We have demonstrated that it is possible to modulate the hierarchical self-assembly in RLPs by simply adjusting the time of incubation at high temperatures. We also witnessed a temperature-dependent hysteresis in the self-assembled nanostructure of these SynIDPs that is determined by their sequence, and suggest that the lamellar nanostructures formed in this system are associated with the presence of β-sheets. A variation in incubation time also induced structural transitions from amorphous to rod/ellipsoids during the LLPS of these SynIDPs. In conclusion, our results introduce a new approach to access new forms of self-assembled structures by the interplay between the incubation time and hysteresis of these SynIDPs. The micro-phase separated nanoscale lamellar or short-range ordered structure observed in our RLPs can find application in heterogeneous catalysis, drug delivery and scaffolds to guide tissue regeneration, similar to block copolypeptides.

Materials and Methods

Protein Purification

The RLPs were recombinantly expressed from plasmid-borne genes in E.Coli, and were purified as reported previously.²⁰ Briefly, E. coli (BL21) cells were grown overnight in Terrific Broth (TB) culture medium, followed by induction with 500 μM IPTG. The bacteria were pelleted at 3500 RCF, resuspended in PBS, then lysed by sonication and centrifuged at 4°C to separate the supernatant and pellet containing the RLP of interest. The pellets were suspended in an equal volume of 8M urea in 150 mM PBS buffer and heated for 10 min in a water bath maintained at 37°C, followed by centrifugation at 20,000 RCF for 20 min. The collected supernatants were dialyzed against milli-Q water at 4°C for 48 h with two changes of dialysis water. The suspension obtained after dialysis was centrifuged at 3500 RCF for 10 min at 4°C to pellet the RLP The protein pellets were then lyophilized for three days to obtain dry RLP and stored at −80°C as powder. The molecular weight and purity of each protein was confirmed by matrix-assisted laser desorption/ionization time of flight mass spectrometry (MALDI-TOF-MS). The experimental m/z obtained for [WT]₄₀, [V₇]₄₀ and [WT]₈₀ samples are 33379, 30839 and 66193 respectively (Supplementary Fig. S11(a)-(c)).

Sample preparation

For small and wide-angle X-ray studies (SAXS and WAXS), buffers for background subtraction were prepared for each RLP by using slide-A-lyzer MINI dialysis devices (3.5K MWCO). A 100 μM solution of each RLP, prepared in 2mL phosphate buffer (150 mM, at pH 7), was incubated at 60°C for 15 min. The hot solution was transferred to the MINI dialysis tubes and dialyzed against 50 mL of phosphate buffer for 4-5 h at 60°C on a shaker. Maintaining a temperature above the T_t (i.e., 40°C) was necessary to prevent phase separation. We secured the mouth of the dialysis tube with a cellophane sheet to prevent evaporation of the buffer, and the tube was further closed with the cap. The dialyzed buffers were stored at 4°C and used for SAXS measurements as required.

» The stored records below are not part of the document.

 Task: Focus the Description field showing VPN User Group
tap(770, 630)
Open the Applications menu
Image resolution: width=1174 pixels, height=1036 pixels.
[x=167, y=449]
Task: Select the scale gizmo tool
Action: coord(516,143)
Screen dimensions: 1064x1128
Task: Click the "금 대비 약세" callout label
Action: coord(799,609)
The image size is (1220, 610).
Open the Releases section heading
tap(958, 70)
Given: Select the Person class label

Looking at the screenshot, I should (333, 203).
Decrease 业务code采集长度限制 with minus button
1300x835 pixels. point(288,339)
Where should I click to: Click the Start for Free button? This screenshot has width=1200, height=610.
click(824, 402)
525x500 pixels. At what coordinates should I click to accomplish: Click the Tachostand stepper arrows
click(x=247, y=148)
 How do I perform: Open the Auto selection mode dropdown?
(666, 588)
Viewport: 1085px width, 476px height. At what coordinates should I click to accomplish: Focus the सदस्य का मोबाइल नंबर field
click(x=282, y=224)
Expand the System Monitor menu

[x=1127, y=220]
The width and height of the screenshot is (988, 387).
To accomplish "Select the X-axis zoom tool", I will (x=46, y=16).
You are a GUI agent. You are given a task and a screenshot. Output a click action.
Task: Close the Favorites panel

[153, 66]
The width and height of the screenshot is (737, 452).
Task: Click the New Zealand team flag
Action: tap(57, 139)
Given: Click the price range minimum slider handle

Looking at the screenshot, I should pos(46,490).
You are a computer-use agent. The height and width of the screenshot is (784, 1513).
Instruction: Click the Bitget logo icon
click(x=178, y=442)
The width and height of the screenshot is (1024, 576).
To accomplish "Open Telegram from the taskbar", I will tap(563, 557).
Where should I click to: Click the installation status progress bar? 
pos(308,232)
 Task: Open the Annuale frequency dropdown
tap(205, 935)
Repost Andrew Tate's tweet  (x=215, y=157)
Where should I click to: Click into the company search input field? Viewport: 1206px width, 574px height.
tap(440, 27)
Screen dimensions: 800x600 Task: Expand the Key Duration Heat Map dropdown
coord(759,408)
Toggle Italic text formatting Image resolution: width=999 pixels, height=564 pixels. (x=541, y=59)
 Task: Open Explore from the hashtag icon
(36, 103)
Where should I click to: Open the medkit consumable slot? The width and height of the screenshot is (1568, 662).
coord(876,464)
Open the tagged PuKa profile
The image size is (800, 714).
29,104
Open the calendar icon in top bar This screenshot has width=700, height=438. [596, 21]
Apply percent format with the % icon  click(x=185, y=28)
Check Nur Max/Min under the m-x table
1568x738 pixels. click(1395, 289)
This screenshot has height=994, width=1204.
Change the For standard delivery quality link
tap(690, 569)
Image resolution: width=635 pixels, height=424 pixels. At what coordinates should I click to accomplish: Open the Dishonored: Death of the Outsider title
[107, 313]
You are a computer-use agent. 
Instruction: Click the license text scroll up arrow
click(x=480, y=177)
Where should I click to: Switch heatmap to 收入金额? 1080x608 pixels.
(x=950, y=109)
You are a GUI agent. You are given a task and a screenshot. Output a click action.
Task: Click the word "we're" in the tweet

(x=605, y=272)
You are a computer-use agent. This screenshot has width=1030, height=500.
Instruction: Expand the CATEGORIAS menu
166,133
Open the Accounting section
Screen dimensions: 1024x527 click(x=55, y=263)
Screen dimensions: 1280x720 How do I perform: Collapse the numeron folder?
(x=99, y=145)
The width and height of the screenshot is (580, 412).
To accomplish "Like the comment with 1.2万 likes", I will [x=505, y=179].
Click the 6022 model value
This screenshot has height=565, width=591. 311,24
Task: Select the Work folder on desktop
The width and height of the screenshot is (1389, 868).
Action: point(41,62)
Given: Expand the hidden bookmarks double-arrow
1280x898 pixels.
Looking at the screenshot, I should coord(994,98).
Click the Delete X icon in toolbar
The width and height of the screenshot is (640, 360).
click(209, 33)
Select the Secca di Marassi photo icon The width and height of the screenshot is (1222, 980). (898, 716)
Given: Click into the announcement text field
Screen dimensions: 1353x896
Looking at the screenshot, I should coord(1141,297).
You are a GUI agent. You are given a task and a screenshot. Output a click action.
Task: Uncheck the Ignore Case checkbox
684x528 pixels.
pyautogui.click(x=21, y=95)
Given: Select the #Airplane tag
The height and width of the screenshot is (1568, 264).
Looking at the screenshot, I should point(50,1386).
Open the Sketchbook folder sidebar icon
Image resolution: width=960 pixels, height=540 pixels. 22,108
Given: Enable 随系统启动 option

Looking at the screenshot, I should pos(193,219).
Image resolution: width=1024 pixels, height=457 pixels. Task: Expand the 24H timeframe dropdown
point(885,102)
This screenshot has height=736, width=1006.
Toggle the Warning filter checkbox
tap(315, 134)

For the RLP measurements, we used 100 μM dialyzed RLP solutions of [WT]₄₀, [WT]₈₀, and [V₇]₄₀ in triplicate. We heated the RLP solutions at 80°C on a heating bath for an incubation time of 1, 24, or 48 h. We defined the samples based on RLP name and incubation time. For example, samples of [WT]₄₀ RLP heated at 80°C for 1, 24, and 48 h are referred to as [WT]₄₀₋1 h, [WT]₄₀-24 h, and [WT]₄₀-48 h, respectively. Detailed material and methods are given in supporting information.

Data Availability

All data generated or analyzed during this study are included in this published article.